Rather than a modification of chemotherapy because hyperthermia in the true sense, two other methods.

In hyperthermic perfusion for regional hyperthermia, the patient is given a heated fluid, such as a chemotherapy solution: it is flushed through the afferent veins of the cancerous body part. This approach is usually associated with surgery, which also requires anesthesia. Perfusion, like many of these hyperthermia procedures, is not standard.

In hyperthermic intraperitoneal chemotherapy (HIPEC), the application is slightly different: Here, body cavities are flushed with hot chemotherapy solution.

The most important example is a hyperthermic perfusion, which is used when the peritoneum is attacked by tumor cells. After removal of the tumor located in the abdomen, for example, a stomach or pancreatic cancer or ovarian cancer, the chemotherapy solution is heated and used to flush the abdominal cavity.

Another example: Overheated bladder irrigation is also discussed by experts.

HIPEC is also a form of therapy that, according to experts, should only be used in studies.

Therapy with heat - nevertheless no hyperthermia in the narrower sense

In a broader sense, some other methods also work with the targeted overheating of tissue. This is more of a kind of "cooking" and not hyperthermia. For example, high-frequency-induced thermotherapy (HITT) and laser-induced thermotherapy (LITT) use extreme.

At HITT, the doctors push a needle electrode into the patient's tumor during a minor procedure. Usually a local anesthetic or a light anesthetic form is enough. In the tumor, the electrode generates temperatures between 56 and 100 degrees Celsius, where tissue is directly damaged.
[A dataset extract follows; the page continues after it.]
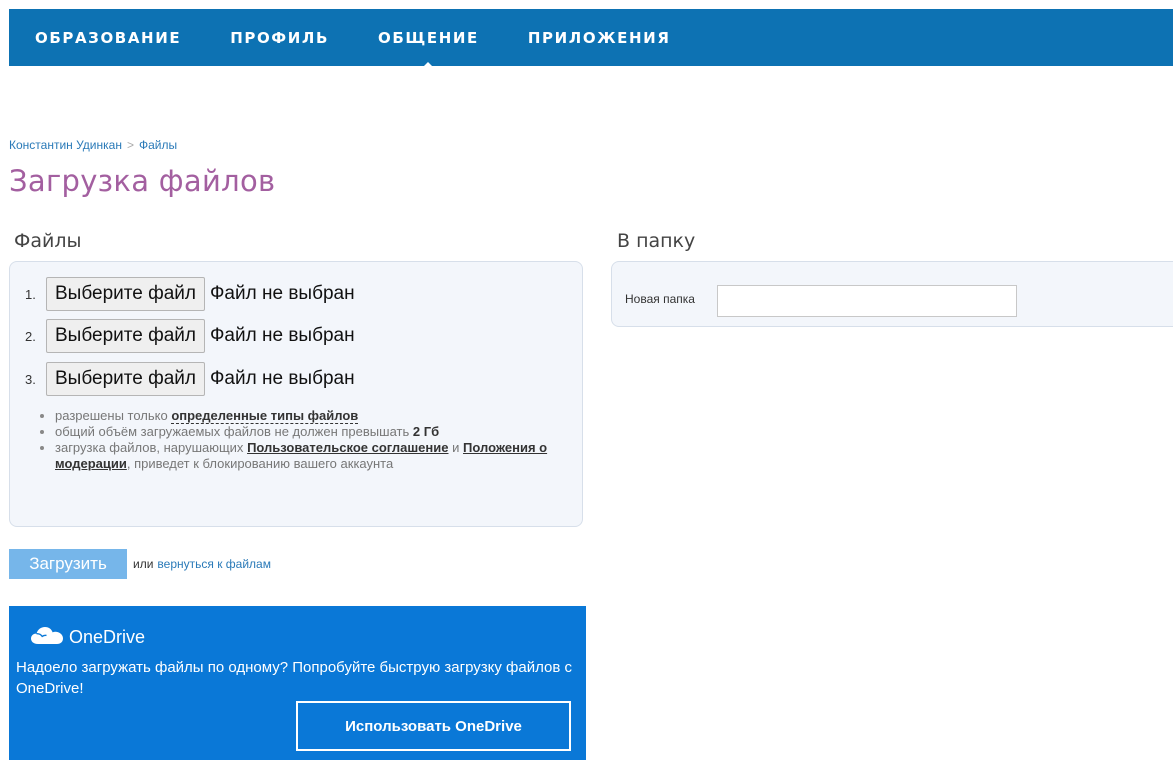 The height and width of the screenshot is (760, 1173). Describe the element at coordinates (280, 38) in the screenshot. I see `nav-item-profile: ПРОФИЛЬ` at that location.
At LITT, a fiber optic light guide is advanced into the tumor tissue. The tissue is then heated and destroyed by long wavelength laser light. As with the HITT, temperatures are in an area that directly destroys tissue.
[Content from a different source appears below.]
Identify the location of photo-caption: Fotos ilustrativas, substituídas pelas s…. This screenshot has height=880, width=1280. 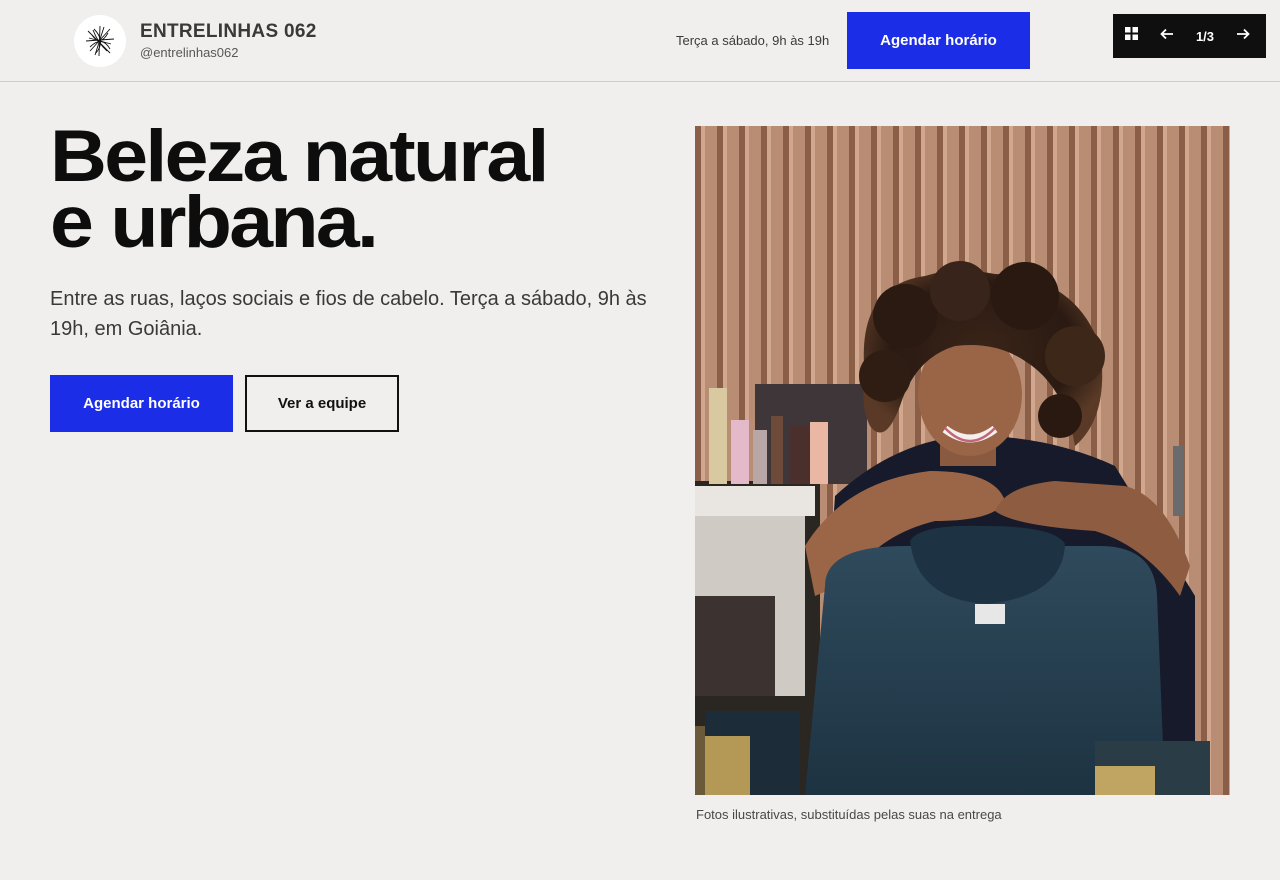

Both procedures, HITT and LITT, are only suitable for a few tumor types and are not a real alternative to surgery. Most experience is in patients with liver metastases or liver cancer.

The HIFU bundles ultrasonic waves and uses them to heat tumor tissue. This "high-intensity focused ultrasound" (HIFU) is mostly used only for the treatment of prostate cancer and is also not a standard.
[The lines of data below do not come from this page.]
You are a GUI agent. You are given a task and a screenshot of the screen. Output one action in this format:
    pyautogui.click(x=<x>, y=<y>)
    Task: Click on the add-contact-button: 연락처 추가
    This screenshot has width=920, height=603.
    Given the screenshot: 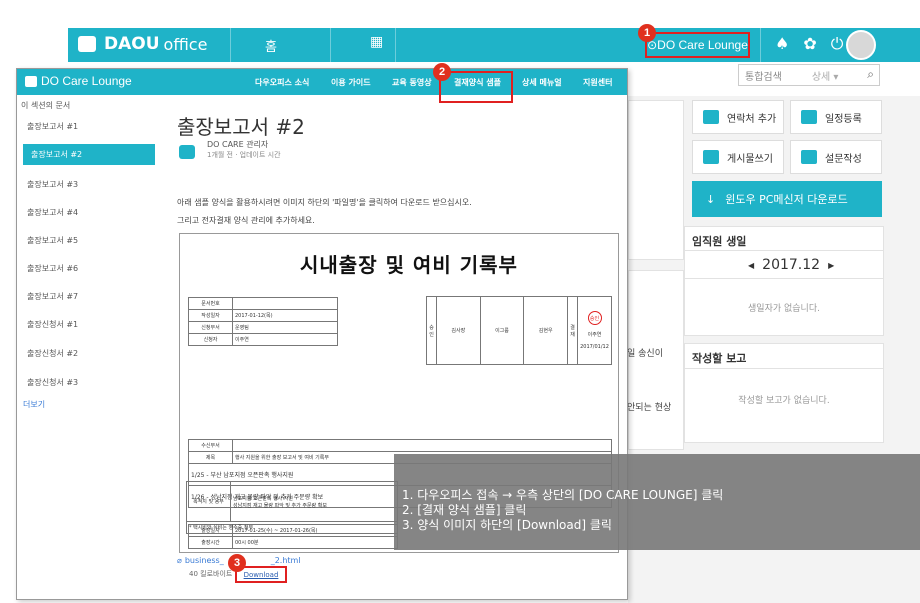 What is the action you would take?
    pyautogui.click(x=738, y=117)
Possible side effects and risks

This can happen: Unwanted temperature increases in healthy tissue are still one of the most important problems, even if patients usually only have to reckon with redness or swelling of the skin in the treated region of the body, depending on the application.

True burns are rare, if not excluded, with good control. Also possible are temporary and sometimes prolonged pain in the overheated region. Hyperthermia is also a burden for the heart and circulation. Above all, whole-body hyperthermia is therefore often excluded for patients with pre-existing conditions.

On the other hand, experts call for patients to be monitored well during treatment - to control temperature in the target tissue, to quickly cool affected tissues as needed, or to provide rapid relief from pain with appropriate medications.

Sometimes it is also necessary to completely stop the therapy if the side effects are too severe. Whole body hyperthermia may even require intensive care monitoring.

Hyperthermia in combination with other procedures

If hyperthermia treatment is used with chemotherapy and / or radiation, patients should also be aware of the side effects of these treatments. Since hyperthermia is supposed to increase the effect of both methods, the side effects may become more pronounced.

Biological effects of hyperthermia: what do you know so far?

What does the heat do in itself? Experiments have shown that temperatures of at least 42.5 to 43 degrees Celsius over a period of about 40 to 60 minutes are needed to kill cancer cells.

At lower temperatures, longer treatment times are needed to damage cells.

Hyperthermia is usually used today in addition to radiation and chemotherapy. In clinical studies, an intensifying effect of hyperthermia was observed. The underlying biological relationships are complex, but so far only partially elucidated.

In long-lasting and / or repeated Hyperthermiebehandlung form cells in temperature ranges of about 41 to 43 degrees Celsius so-called heat shock proteins (HSP), also called Stresseiweiße. These proteins are signals for the body's own killer cells of the immune system to break down "damaged" cells.